▸ **What this task involves**
Each line below should be reproduced without any alteration.

▸ **Source information**
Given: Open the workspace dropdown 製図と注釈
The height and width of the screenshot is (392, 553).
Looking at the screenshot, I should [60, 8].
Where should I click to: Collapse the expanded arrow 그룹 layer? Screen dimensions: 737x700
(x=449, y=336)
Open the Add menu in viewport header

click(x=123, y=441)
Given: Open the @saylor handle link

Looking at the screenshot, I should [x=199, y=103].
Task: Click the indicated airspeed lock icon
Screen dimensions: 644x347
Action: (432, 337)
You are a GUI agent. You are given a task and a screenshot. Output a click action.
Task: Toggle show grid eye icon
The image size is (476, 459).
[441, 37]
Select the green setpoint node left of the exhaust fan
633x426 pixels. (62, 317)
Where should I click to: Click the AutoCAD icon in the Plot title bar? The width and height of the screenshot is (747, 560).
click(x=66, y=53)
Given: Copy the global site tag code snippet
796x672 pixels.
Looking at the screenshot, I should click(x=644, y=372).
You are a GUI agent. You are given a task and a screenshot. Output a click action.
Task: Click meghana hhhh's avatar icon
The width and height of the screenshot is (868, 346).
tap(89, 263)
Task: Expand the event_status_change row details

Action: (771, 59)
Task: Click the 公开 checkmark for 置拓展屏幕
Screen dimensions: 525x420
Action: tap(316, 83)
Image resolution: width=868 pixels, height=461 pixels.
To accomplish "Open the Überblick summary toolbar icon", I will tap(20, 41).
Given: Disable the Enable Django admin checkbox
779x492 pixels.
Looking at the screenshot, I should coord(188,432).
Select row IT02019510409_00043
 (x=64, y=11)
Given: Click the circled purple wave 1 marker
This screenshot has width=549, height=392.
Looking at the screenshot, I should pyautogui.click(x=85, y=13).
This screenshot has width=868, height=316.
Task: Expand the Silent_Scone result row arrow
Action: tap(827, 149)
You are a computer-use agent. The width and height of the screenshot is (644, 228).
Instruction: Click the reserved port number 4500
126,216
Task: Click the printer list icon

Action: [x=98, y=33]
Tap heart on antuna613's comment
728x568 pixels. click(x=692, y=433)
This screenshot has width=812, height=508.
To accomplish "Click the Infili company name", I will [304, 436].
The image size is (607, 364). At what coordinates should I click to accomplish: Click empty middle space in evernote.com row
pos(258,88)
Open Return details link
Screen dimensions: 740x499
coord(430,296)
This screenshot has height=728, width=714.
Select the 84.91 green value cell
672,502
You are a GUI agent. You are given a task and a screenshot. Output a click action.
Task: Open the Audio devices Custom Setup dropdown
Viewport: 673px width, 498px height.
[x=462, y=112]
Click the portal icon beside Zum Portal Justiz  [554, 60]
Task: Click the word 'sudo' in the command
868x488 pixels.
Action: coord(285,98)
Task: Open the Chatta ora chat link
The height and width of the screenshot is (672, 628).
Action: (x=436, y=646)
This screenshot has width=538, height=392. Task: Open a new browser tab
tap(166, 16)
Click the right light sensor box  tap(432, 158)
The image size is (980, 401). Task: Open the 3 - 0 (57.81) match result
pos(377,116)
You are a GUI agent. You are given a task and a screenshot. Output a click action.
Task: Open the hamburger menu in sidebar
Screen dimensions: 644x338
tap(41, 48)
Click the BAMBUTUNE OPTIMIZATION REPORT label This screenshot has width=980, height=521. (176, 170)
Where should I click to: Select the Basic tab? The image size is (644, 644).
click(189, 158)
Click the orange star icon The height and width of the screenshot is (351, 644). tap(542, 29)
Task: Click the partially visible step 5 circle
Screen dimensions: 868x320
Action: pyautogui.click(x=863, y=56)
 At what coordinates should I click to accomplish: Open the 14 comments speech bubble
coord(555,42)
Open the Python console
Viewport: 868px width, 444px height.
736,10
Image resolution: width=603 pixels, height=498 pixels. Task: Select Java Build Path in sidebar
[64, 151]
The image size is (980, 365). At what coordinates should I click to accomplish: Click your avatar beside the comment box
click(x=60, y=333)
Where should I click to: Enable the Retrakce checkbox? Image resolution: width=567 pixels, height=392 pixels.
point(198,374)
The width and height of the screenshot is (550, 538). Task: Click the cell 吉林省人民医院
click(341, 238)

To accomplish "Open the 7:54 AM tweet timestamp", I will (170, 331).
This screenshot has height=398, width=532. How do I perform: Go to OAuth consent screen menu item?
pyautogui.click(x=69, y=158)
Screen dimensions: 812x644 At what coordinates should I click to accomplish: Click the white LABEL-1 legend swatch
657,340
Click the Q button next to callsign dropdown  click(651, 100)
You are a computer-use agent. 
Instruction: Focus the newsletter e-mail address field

▸ **Solution to the exercise**
Given: Open the workspace dropdown 製図と注釈
The height and width of the screenshot is (392, 553).
Looking at the screenshot, I should [60, 8].
Where should I click to: Collapse the expanded arrow 그룹 layer? Screen dimensions: 737x700
(x=449, y=336)
Open the Add menu in viewport header

click(x=123, y=441)
Given: Open the @saylor handle link

Looking at the screenshot, I should [x=199, y=103].
Task: Click the indicated airspeed lock icon
Screen dimensions: 644x347
Action: (432, 337)
You are a GUI agent. You are given a task and a screenshot. Output a click action.
Task: Toggle show grid eye icon
The image size is (476, 459).
[441, 37]
Select the green setpoint node left of the exhaust fan
633x426 pixels. (62, 317)
Where should I click to: Click the AutoCAD icon in the Plot title bar? The width and height of the screenshot is (747, 560).
click(x=66, y=53)
Given: Copy the global site tag code snippet
796x672 pixels.
Looking at the screenshot, I should click(x=644, y=372).
You are a GUI agent. You are given a task and a screenshot. Output a click action.
Task: Click meghana hhhh's avatar icon
The width and height of the screenshot is (868, 346).
tap(89, 263)
Task: Expand the event_status_change row details

Action: (771, 59)
Task: Click the 公开 checkmark for 置拓展屏幕
Screen dimensions: 525x420
Action: tap(316, 83)
Image resolution: width=868 pixels, height=461 pixels.
To accomplish "Open the Überblick summary toolbar icon", I will tap(20, 41).
Given: Disable the Enable Django admin checkbox
779x492 pixels.
Looking at the screenshot, I should coord(188,432).
Select row IT02019510409_00043
 (x=64, y=11)
Given: Click the circled purple wave 1 marker
This screenshot has width=549, height=392.
Looking at the screenshot, I should pyautogui.click(x=85, y=13).
This screenshot has width=868, height=316.
Task: Expand the Silent_Scone result row arrow
Action: tap(827, 149)
You are a computer-use agent. The width and height of the screenshot is (644, 228).
Instruction: Click the reserved port number 4500
126,216
Task: Click the printer list icon

Action: [x=98, y=33]
Tap heart on antuna613's comment
728x568 pixels. click(x=692, y=433)
This screenshot has width=812, height=508.
To accomplish "Click the Infili company name", I will [304, 436].
The image size is (607, 364). At what coordinates should I click to accomplish: Click empty middle space in evernote.com row
pos(258,88)
Open Return details link
Screen dimensions: 740x499
coord(430,296)
This screenshot has height=728, width=714.
Select the 84.91 green value cell
672,502
You are a GUI agent. You are given a task and a screenshot. Output a click action.
Task: Open the Audio devices Custom Setup dropdown
Viewport: 673px width, 498px height.
[x=462, y=112]
Click the portal icon beside Zum Portal Justiz  [554, 60]
Task: Click the word 'sudo' in the command
868x488 pixels.
Action: coord(285,98)
Task: Open the Chatta ora chat link
The height and width of the screenshot is (672, 628).
Action: (x=436, y=646)
This screenshot has width=538, height=392. Task: Open a new browser tab
tap(166, 16)
Click the right light sensor box  tap(432, 158)
The image size is (980, 401). Task: Open the 3 - 0 (57.81) match result
pos(377,116)
You are a GUI agent. You are given a task and a screenshot. Output a click action.
Task: Open the hamburger menu in sidebar
Screen dimensions: 644x338
tap(41, 48)
Click the BAMBUTUNE OPTIMIZATION REPORT label This screenshot has width=980, height=521. (176, 170)
Where should I click to: Select the Basic tab? The image size is (644, 644).
click(189, 158)
Click the orange star icon The height and width of the screenshot is (351, 644). tap(542, 29)
Task: Click the partially visible step 5 circle
Screen dimensions: 868x320
Action: pyautogui.click(x=863, y=56)
 At what coordinates should I click to accomplish: Open the 14 comments speech bubble
coord(555,42)
Open the Python console
Viewport: 868px width, 444px height.
736,10
Image resolution: width=603 pixels, height=498 pixels. Task: Select Java Build Path in sidebar
[64, 151]
The image size is (980, 365). At what coordinates should I click to accomplish: Click your avatar beside the comment box
click(x=60, y=333)
Where should I click to: Enable the Retrakce checkbox? Image resolution: width=567 pixels, height=392 pixels.
point(198,374)
The width and height of the screenshot is (550, 538). Task: Click the cell 吉林省人民医院
click(341, 238)

To accomplish "Open the 7:54 AM tweet timestamp", I will (170, 331).
This screenshot has height=398, width=532. How do I perform: Go to OAuth consent screen menu item?
pyautogui.click(x=69, y=158)
Screen dimensions: 812x644 At what coordinates should I click to accomplish: Click the white LABEL-1 legend swatch
657,340
Click the Q button next to callsign dropdown  click(651, 100)
You are a computer-use agent. 
Instruction: Focus the newsletter e-mail address field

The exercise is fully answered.